Document section:
-=-=-
LA32D550K1R is pretty good with details and picture quality. but little disappointed that it does not play .wmv and .avi files, but playing mk2s format. subtitle is working (have both .sub and .srt for korean movies and its working fine)

awaiting for HD connection from AirTel to check HD thing, but all my full HD BRRips are working fine.


----------



## tineshsg (Dec 20, 2011)

reniarahim1 said:


> wats dual audio guys?



two audio in one movie

exa:-english and hindi

you have option to change  audio language either in english or hindi


----------



## reniarahim1 (Dec 20, 2011)

oohh..okie..never tried using the usb to play movie on my sony 32ex520. using laptop for viewing movies through hdmi


----------



## pmk316 (Dec 21, 2011)

Hi,

I had placed a order for Samsung LA32D580K4R online via FLIPKART.COM on 16Dec and recieved the TV on 20dec. The samsung person also came on 20th and did the table top connection and explained all the features to me.
-=-=-
Excerpted records:

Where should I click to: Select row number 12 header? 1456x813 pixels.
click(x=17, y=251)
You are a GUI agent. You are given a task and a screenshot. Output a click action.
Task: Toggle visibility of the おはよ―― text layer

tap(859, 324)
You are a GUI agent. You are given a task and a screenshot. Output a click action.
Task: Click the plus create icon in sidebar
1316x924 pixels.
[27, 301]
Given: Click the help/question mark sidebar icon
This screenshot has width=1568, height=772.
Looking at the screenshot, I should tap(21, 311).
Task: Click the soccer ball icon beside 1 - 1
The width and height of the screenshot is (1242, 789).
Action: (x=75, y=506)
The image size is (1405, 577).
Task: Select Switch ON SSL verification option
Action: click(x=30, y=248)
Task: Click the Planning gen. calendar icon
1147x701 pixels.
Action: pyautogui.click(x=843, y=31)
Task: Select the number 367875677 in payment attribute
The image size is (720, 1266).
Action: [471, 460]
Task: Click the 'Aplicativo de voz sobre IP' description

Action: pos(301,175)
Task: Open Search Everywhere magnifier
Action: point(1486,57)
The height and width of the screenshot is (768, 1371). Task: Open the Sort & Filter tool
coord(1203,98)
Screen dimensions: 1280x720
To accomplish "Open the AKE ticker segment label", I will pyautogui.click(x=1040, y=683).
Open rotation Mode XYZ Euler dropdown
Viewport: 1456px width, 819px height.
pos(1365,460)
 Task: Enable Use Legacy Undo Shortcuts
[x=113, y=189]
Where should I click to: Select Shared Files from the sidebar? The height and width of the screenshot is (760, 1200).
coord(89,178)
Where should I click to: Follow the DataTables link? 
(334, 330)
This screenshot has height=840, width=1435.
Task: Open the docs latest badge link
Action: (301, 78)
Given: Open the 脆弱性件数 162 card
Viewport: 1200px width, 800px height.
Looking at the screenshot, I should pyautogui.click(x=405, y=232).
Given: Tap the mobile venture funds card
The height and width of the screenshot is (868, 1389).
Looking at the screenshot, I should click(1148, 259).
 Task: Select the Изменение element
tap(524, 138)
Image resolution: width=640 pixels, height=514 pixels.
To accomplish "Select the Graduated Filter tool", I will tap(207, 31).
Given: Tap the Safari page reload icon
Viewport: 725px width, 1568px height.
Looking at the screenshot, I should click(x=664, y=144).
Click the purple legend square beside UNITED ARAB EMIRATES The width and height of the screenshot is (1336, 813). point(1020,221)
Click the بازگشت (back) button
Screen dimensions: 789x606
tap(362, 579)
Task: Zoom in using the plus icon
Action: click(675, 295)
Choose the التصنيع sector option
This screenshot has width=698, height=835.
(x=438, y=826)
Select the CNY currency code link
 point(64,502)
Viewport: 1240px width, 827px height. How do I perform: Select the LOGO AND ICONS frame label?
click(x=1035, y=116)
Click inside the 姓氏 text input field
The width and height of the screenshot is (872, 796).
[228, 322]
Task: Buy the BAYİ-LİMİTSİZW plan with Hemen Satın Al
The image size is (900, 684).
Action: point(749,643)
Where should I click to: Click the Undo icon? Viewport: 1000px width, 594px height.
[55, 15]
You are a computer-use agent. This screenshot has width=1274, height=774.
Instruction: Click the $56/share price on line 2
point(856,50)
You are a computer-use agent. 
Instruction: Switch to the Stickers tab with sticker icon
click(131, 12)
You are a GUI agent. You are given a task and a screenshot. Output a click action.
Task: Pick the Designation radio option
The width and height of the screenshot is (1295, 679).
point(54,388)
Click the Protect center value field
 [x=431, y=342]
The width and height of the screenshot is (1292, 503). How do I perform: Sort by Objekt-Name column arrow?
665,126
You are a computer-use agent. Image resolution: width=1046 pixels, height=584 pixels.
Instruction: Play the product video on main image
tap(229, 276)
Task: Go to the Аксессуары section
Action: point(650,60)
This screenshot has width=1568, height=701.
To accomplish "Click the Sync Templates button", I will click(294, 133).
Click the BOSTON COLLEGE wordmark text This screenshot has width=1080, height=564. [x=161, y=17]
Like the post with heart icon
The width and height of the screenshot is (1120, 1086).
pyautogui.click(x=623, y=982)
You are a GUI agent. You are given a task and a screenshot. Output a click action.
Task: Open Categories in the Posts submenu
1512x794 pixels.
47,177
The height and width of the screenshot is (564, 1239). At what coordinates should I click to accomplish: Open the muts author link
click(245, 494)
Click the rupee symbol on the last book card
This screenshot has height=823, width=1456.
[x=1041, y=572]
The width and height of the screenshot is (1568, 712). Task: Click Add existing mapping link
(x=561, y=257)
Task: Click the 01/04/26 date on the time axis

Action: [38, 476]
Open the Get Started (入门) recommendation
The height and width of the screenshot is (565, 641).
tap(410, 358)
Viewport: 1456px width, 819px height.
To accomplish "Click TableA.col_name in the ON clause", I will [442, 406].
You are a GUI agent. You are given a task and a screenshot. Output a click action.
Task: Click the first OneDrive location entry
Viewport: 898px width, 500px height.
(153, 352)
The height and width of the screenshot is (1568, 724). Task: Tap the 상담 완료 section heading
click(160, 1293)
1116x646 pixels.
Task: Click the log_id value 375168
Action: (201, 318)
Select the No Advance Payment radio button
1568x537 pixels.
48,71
-=-=-
Problem set:
1: According to the forum thread about TVs, which two file types does the LA32D550K1R fail to play?
2: Locate each line in the records that contains the string "link", and copy those lines.

Solutions to the tasks:
1: It does not play .wmv and .avi files.

2:
Where should I click to: Follow the DataTables link? 
Task: Open the docs latest badge link
Select the CNY currency code link
The height and width of the screenshot is (564, 1239). At what coordinates should I click to accomplish: Open the muts author link
The width and height of the screenshot is (1568, 712). Task: Click Add existing mapping link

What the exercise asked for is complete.